We operate Google Consent Mode v2. By default, before you make any choice, analytics and advertising storage are set to denied— so Google’s tags do not store analytics or advertising cookies until you tell us otherwise. A cookie-consent banner lets you Accept or Decline. If you accept, analytics and advertising storage are switched on; if you decline, they stay denied and the site continues to work normally. You can change your mind at any time using the “Cookie preferences” link in the footer of every page.

Because Google’s tags can use identifiers, accepting cookies may allow Google to associate activity with your device. Declining keeps that identification turned off.

Our own analytics

Separately from Google, we run our own lightweight, genuinely cookieless first-party analytics so we can see which pages help people and where our traffic comes from. For each page view we record the page path, the referring site’s hostname (not the full URL), any UTM tags you arrived with, a coarse device type and browser family, and the country derived from your IP address. This system does not set or read cookies and does not store your IP address.

To group the page views from a single visit, we generate a session identifier by hashing your IP and user-agent together with a salt that changes daily. The identifier cannot be linked across days and there is no path back to your IP. This data is stored in our own database on Supabase. Our lawful basis under POPIA for this operational analytics is legitimate interest in running and improving the website (s11(1)(d)). Because it sets no cookies, this first-party measurement is not gated by the consent banner above.

How we protect it

We apply reasonable technical and organisational measures to safeguard personal information against loss, damage, and unauthorised access or use, as required by section 19 of POPIA. These include limiting access to our two founders, authentication on the services we use, encrypted transport (HTTPS), input validation, and storing identifiers as one-way salted hashes rather than raw values. If a security compromise affects your personal information, we will notify the Information Regulator and you as soon as reasonably possible, as required by section 22.

How long we keep it

Enquiry messages are retained for as long as we have an active or recently concluded engagement, and for up to three years thereafter to honour any follow-up requests. Analytics events are retained for up to 12 months and then deleted. Newsletter subscriptions are retained until you unsubscribe or ask us to remove you, after which we keep only a minimal suppression record so we don’t email you again by mistake. You can ask us to delete personal information about you at any time.

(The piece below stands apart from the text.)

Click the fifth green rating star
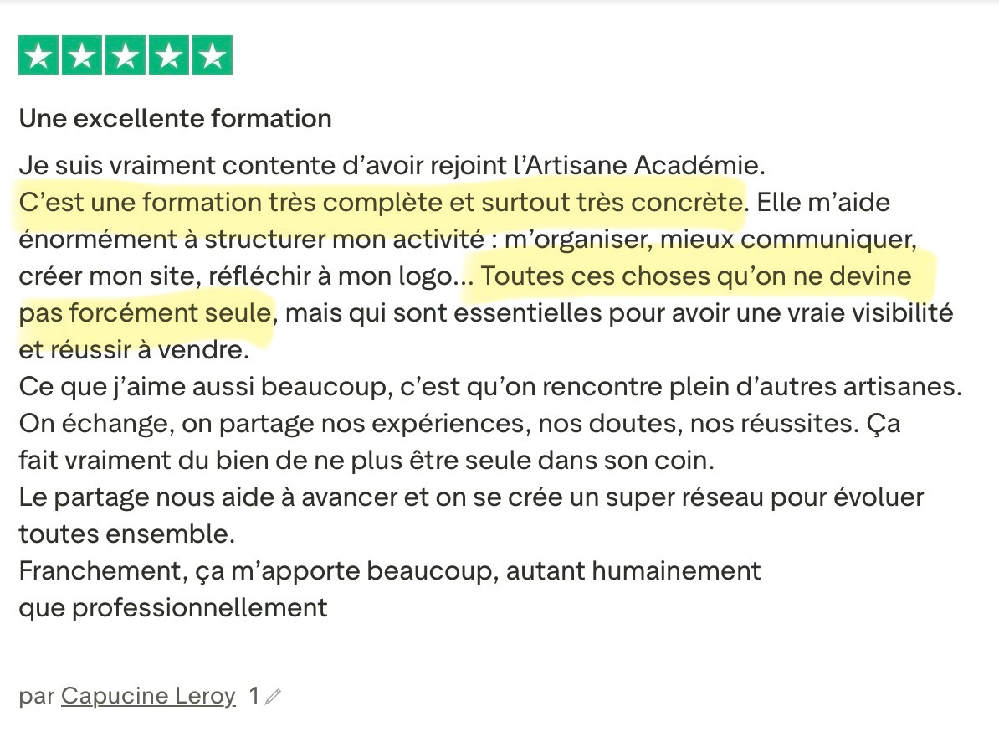This screenshot has width=999, height=732. [x=213, y=56]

Children and automated decisions

This is a business website aimed at organisations, not children. We do not knowingly collect personal information from children under 18; if you believe a child has given us information, contact us and we will delete it. We also do not make decisions about you based solely on automated processing that have legal or similarly significant effects on you (section 71 of POPIA).

Your rights under POPIA

You have the right to:

  • ask what personal information we hold about you and request a copy;
  • ask us to correct or delete information that is inaccurate, irrelevant, excessive, out of date, or no longer needed;
  • object, on reasonable grounds, to our processing of your personal information (section 11(3));
  • withdraw any consent you have given — for the newsletter or for analytics and advertising cookies — at any time, without affecting processing already carried out;
  • object at any time to the use of your information for direct marketing.

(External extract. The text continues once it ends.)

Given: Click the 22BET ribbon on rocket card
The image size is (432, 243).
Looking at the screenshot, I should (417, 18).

To exercise any of these rights, email our Information Officer at [email protected] and we’ll respond within 30 days. You can also make a formal request to access records we hold through our PAIA manual.

If you believe we have not handled your personal information lawfully, you have the right to lodge a complaint with the Information Regulator (South Africa): [email protected], [email protected], or inforegulator.org.za.

Updates

If we materially change this notice, we’ll update the date above and describe the change. This page is the canonical version.